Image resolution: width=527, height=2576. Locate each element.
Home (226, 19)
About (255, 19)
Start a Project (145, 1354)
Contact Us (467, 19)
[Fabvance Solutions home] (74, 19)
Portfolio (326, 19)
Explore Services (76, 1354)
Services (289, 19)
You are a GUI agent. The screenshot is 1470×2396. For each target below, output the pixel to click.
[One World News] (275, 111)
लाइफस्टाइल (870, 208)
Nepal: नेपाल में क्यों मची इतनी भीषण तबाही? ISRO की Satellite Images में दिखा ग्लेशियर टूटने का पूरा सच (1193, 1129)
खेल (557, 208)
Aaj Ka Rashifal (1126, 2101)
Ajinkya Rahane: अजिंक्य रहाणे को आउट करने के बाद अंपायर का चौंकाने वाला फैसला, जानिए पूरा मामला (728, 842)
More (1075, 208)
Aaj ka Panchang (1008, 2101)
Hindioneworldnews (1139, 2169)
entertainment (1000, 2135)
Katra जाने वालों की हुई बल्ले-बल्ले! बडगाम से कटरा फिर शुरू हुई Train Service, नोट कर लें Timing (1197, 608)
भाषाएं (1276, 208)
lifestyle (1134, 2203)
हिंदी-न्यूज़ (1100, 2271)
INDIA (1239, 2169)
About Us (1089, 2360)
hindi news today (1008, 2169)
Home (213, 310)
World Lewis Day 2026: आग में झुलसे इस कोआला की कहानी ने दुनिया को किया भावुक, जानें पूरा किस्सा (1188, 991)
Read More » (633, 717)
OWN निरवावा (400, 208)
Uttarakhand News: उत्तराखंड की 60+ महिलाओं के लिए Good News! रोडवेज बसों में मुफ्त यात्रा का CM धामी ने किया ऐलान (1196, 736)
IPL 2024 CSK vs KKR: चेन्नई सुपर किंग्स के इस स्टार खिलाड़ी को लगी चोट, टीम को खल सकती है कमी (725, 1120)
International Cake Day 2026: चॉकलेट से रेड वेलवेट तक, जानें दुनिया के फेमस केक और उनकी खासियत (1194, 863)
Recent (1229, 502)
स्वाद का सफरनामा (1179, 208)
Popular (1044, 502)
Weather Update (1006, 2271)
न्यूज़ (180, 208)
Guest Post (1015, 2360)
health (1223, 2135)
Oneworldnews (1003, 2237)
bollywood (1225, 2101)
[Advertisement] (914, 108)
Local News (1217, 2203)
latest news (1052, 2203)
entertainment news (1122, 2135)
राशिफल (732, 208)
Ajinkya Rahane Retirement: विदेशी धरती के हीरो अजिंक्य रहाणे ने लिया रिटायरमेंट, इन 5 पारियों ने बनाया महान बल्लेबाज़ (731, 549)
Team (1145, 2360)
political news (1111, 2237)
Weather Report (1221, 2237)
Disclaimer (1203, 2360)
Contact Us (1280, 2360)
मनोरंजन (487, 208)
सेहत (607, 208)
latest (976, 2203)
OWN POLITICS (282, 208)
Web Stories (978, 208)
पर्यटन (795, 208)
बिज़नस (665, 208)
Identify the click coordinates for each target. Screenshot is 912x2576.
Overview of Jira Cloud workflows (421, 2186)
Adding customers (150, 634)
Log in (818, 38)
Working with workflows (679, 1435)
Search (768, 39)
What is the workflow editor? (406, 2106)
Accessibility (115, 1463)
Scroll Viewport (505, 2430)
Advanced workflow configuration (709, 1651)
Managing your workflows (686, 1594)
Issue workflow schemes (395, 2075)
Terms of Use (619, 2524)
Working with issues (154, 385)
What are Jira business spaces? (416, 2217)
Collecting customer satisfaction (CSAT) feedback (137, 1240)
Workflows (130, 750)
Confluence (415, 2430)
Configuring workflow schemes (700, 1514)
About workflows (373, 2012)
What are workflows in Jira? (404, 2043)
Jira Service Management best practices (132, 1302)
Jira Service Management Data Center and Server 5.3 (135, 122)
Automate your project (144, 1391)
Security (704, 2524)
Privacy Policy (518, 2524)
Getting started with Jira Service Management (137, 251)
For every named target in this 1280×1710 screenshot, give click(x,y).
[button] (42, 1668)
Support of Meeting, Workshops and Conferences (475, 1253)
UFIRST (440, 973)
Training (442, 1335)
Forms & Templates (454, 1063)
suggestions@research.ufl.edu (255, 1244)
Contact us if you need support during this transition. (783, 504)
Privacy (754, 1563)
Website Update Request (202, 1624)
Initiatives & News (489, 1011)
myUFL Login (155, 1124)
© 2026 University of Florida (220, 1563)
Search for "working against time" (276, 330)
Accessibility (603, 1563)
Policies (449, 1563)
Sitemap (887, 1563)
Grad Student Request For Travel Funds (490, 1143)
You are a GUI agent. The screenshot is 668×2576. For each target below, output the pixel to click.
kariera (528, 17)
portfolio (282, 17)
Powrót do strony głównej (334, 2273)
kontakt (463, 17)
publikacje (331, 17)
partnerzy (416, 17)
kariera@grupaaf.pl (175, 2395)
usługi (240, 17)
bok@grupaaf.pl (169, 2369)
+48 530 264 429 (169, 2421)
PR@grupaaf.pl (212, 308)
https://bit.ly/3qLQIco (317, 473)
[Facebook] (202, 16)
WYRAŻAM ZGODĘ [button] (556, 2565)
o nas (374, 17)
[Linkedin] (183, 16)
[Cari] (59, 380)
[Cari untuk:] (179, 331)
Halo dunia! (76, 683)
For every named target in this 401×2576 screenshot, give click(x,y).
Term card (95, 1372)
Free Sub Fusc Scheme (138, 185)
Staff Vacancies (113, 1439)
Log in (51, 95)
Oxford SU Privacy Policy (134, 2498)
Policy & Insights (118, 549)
┄┄┄┄┄┄┄┄┄┄┄┄┄┄┄┄┄┄┄┄
- _WHAT IS BEING ASKED_
Set down each line of the material above again, exactly.

- _TASK RESPONSE_
Image resolution: width=527, height=2576. Locate each element.
Home (226, 19)
About (255, 19)
Start a Project (145, 1354)
Contact Us (467, 19)
[Fabvance Solutions home] (74, 19)
Portfolio (326, 19)
Explore Services (76, 1354)
Services (289, 19)
You are a GUI agent. The screenshot is 1470×2396. For each target below, output the pixel to click.
[One World News] (275, 111)
लाइफस्टाइल (870, 208)
Nepal: नेपाल में क्यों मची इतनी भीषण तबाही? ISRO की Satellite Images में दिखा ग्लेशियर टूटने का पूरा सच (1193, 1129)
खेल (557, 208)
Aaj Ka Rashifal (1126, 2101)
Ajinkya Rahane: अजिंक्य रहाणे को आउट करने के बाद अंपायर का चौंकाने वाला फैसला, जानिए पूरा मामला (728, 842)
More (1075, 208)
Aaj ka Panchang (1008, 2101)
Hindioneworldnews (1139, 2169)
entertainment (1000, 2135)
Katra जाने वालों की हुई बल्ले-बल्ले! बडगाम से कटरा फिर शुरू हुई Train Service, नोट कर लें Timing (1197, 608)
भाषाएं (1276, 208)
lifestyle (1134, 2203)
हिंदी-न्यूज़ (1100, 2271)
INDIA (1239, 2169)
About Us (1089, 2360)
hindi news today (1008, 2169)
Home (213, 310)
World Lewis Day 2026: आग में झुलसे इस कोआला की कहानी ने दुनिया को किया भावुक, जानें पूरा किस्सा (1188, 991)
Read More » (633, 717)
OWN निरवावा (400, 208)
Uttarakhand News: उत्तराखंड की 60+ महिलाओं के लिए Good News! रोडवेज बसों में मुफ्त यात्रा का CM धामी ने किया ऐलान (1196, 736)
IPL 2024 CSK vs KKR: चेन्नई सुपर किंग्स के इस स्टार खिलाड़ी को लगी चोट, टीम को खल सकती है कमी (725, 1120)
International Cake Day 2026: चॉकलेट से रेड वेलवेट तक, जानें दुनिया के फेमस केक और उनकी खासियत (1194, 863)
Recent (1229, 502)
स्वाद का सफरनामा (1179, 208)
Popular (1044, 502)
Weather Update (1006, 2271)
न्यूज़ (180, 208)
Guest Post (1015, 2360)
health (1223, 2135)
Oneworldnews (1003, 2237)
bollywood (1225, 2101)
[Advertisement] (914, 108)
Local News (1217, 2203)
latest news (1052, 2203)
entertainment news (1122, 2135)
राशिफल (732, 208)
Ajinkya Rahane Retirement: विदेशी धरती के हीरो अजिंक्य रहाणे ने लिया रिटायरमेंट, इन 5 पारियों ने बनाया महान बल्लेबाज़ (731, 549)
Team (1145, 2360)
political news (1111, 2237)
Weather Report (1221, 2237)
Disclaimer (1203, 2360)
Contact Us (1280, 2360)
मनोरंजन (487, 208)
सेहत (607, 208)
latest (976, 2203)
OWN POLITICS (282, 208)
Web Stories (978, 208)
पर्यटन (795, 208)
बिज़नस (665, 208)
Identify the click coordinates for each target. Screenshot is 912x2576.
Overview of Jira Cloud workflows (421, 2186)
Adding customers (150, 634)
Log in (818, 38)
Working with workflows (679, 1435)
Search (768, 39)
What is the workflow editor? (406, 2106)
Accessibility (115, 1463)
Scroll Viewport (505, 2430)
Advanced workflow configuration (709, 1651)
Managing your workflows (686, 1594)
Issue workflow schemes (395, 2075)
Terms of Use (619, 2524)
Working with issues (154, 385)
What are Jira business spaces? (416, 2217)
Collecting customer satisfaction (CSAT) feedback (137, 1240)
Workflows (130, 750)
Confluence (415, 2430)
Configuring workflow schemes (700, 1514)
About workflows (373, 2012)
What are workflows in Jira? (404, 2043)
Jira Service Management best practices (132, 1302)
Jira Service Management Data Center and Server 5.3 (135, 122)
Automate your project (144, 1391)
Security (704, 2524)
Privacy Policy (518, 2524)
Getting started with Jira Service Management (137, 251)
For every named target in this 1280×1710 screenshot, give click(x,y).
[button] (42, 1668)
Support of Meeting, Workshops and Conferences (475, 1253)
UFIRST (440, 973)
Training (442, 1335)
Forms & Templates (454, 1063)
suggestions@research.ufl.edu (255, 1244)
Contact us if you need support during this transition. (783, 504)
Privacy (754, 1563)
Website Update Request (202, 1624)
Initiatives & News (489, 1011)
myUFL Login (155, 1124)
© 2026 University of Florida (220, 1563)
Search for "working against time" (276, 330)
Accessibility (603, 1563)
Policies (449, 1563)
Sitemap (887, 1563)
Grad Student Request For Travel Funds (490, 1143)
You are a GUI agent. The screenshot is 668×2576. For each target below, output the pixel to click.
kariera (528, 17)
portfolio (282, 17)
Powrót do strony głównej (334, 2273)
kontakt (463, 17)
publikacje (331, 17)
partnerzy (416, 17)
kariera@grupaaf.pl (175, 2395)
usługi (240, 17)
bok@grupaaf.pl (169, 2369)
+48 530 264 429 (169, 2421)
PR@grupaaf.pl (212, 308)
https://bit.ly/3qLQIco (317, 473)
[Facebook] (202, 16)
WYRAŻAM ZGODĘ [button] (556, 2565)
o nas (374, 17)
[Linkedin] (183, 16)
[Cari] (59, 380)
[Cari untuk:] (179, 331)
Halo dunia! (76, 683)
For every named target in this 401×2576 screenshot, give click(x,y).
Term card (95, 1372)
Free Sub Fusc Scheme (138, 185)
Staff Vacancies (113, 1439)
Log in (51, 95)
Oxford SU Privacy Policy (134, 2498)
Policy & Insights (118, 549)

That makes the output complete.